THE TASK => Only the lines below starting at the one containing "Screen dimensions: 1120x1068" and ending at the one containing "Given: Click the permalink" belong in the answer, each copied exactly.
- - -
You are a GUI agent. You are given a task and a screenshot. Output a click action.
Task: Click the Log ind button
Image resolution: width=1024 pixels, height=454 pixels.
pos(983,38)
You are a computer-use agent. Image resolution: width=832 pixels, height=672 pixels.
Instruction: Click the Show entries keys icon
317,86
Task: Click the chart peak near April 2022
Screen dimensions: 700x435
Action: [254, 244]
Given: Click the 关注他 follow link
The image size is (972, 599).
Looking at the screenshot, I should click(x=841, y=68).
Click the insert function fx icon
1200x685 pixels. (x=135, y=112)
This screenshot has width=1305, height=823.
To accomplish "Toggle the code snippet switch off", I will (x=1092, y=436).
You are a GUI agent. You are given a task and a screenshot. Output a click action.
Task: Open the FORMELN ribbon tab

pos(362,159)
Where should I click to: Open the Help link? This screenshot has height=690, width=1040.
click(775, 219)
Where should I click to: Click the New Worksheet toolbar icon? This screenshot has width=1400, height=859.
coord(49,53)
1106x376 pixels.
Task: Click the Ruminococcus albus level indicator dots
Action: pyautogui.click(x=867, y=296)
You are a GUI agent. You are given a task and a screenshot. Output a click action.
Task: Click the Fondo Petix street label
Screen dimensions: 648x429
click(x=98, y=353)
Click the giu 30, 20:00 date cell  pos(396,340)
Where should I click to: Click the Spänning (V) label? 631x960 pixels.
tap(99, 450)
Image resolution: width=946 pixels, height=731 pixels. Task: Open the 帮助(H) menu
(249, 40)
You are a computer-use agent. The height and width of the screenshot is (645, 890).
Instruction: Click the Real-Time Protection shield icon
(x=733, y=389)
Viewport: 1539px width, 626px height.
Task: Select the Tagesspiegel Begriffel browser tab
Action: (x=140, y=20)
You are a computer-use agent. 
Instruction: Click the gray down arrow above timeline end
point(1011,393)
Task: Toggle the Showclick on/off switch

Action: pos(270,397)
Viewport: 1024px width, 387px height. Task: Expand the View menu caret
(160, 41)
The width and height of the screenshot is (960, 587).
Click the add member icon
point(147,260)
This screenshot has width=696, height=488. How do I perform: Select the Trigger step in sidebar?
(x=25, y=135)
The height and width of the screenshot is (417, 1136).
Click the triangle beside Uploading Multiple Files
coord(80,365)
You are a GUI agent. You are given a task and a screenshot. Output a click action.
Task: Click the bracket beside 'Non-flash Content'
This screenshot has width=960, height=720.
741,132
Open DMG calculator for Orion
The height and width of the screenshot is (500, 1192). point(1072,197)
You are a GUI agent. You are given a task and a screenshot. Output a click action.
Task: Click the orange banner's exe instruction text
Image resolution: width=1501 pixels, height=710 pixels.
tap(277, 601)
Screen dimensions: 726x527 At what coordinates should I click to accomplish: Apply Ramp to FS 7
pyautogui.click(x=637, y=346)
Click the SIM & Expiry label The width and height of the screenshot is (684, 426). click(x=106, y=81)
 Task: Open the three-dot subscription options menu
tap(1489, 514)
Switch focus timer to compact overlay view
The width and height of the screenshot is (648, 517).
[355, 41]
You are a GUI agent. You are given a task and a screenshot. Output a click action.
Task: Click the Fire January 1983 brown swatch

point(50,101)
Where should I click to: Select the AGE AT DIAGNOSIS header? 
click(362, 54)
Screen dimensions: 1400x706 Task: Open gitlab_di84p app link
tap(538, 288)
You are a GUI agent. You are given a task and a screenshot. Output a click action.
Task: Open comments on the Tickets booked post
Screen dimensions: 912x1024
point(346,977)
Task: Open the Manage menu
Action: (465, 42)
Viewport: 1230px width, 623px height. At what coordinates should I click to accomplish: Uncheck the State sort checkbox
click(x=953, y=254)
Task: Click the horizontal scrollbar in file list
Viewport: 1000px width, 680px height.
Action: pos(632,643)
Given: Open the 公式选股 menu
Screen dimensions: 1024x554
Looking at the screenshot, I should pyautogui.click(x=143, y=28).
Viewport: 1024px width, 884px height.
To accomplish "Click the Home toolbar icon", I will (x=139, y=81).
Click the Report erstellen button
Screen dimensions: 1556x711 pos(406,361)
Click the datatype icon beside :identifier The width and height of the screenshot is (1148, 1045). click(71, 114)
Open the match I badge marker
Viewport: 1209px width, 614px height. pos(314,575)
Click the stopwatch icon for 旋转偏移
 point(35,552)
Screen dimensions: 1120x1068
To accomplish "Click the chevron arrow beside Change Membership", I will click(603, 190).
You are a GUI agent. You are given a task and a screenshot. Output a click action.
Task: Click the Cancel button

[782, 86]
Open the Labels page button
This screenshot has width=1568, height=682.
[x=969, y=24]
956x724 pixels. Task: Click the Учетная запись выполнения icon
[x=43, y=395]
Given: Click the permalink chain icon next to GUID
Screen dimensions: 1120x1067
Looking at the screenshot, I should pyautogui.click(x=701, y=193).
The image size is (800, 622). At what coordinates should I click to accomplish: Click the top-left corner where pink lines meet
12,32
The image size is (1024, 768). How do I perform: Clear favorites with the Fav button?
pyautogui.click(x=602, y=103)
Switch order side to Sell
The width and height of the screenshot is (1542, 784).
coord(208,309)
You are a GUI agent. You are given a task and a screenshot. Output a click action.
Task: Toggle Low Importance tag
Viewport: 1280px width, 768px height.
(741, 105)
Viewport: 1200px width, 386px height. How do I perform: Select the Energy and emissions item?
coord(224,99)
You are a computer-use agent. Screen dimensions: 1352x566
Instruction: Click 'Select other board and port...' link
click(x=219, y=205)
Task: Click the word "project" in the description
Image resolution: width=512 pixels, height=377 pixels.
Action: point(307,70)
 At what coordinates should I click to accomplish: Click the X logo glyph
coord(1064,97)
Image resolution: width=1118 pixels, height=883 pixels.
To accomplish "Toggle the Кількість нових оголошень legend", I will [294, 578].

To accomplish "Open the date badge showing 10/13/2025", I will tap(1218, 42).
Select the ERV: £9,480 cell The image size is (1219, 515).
- - -
RESPONSE TO THIS TASK =>
Screen dimensions: 1120x1068
To accomplish "Click the chevron arrow beside Change Membership", I will click(603, 190).
You are a GUI agent. You are given a task and a screenshot. Output a click action.
Task: Click the Cancel button

[782, 86]
Open the Labels page button
This screenshot has width=1568, height=682.
[x=969, y=24]
956x724 pixels. Task: Click the Учетная запись выполнения icon
[x=43, y=395]
Given: Click the permalink chain icon next to GUID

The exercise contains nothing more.